→ **Supplied text**:
§

Does everybody remember “Choose your own adventure” books? You’d come to a cliffhanger page that asks, “If you try to climb down into the ravine, turn to page 17 … If you think you can jump, turn to page 23…” It was only a matter of time before you found every combination through the book, quickly spotting places where the lines converged (so that whether you went 15->17->25->26 or you went 15->23->24->25->26 you found yourself in the same spot). But, still, a great example of how you can put some interactivity into a book.
The digital age gets to finally kick this up a notch with projects like Coliloquoy, which tracks the actual statistics of how people go through your book and reports those number back to the author.
Unfortunately the statistics provided for example don’t make a great case as to the usefulness – showing that in a coin-flip decision point, 52% of people pick one answer while 47% pick the other. Depending on the size of your audience, that’s barely statistically significant. What they need to do is look at post-read analysis and say things like “Of the people who took the A->B->D….” path, only 12% went back to read it again, but users who took the A->B->Q->C… path go back and re-read 50% of the time.” Maybe at the end (I’m not sure if they already do this), have some sort of quick “How did you like the book?” question so you can judge your results. After all, you can go back and read the book because you loved it, or because you hated it. So counting re-reads doesn’t tell you all you need to know.
Anyway, what’s this got to do with Shakespeare?

§

→ **Record excerpts**:

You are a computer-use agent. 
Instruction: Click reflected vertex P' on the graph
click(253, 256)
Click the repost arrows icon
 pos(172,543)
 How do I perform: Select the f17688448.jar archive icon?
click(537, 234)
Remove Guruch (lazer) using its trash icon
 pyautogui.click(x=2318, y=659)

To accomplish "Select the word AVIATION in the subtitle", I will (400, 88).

§

→ **Written instruction**: List every percentage that appears in the passage on interactive books. The lines placed after the passage on interactive books are separate material and have no connection to it.

→ **Problem solution**: 52%, 47%, 12%, 50%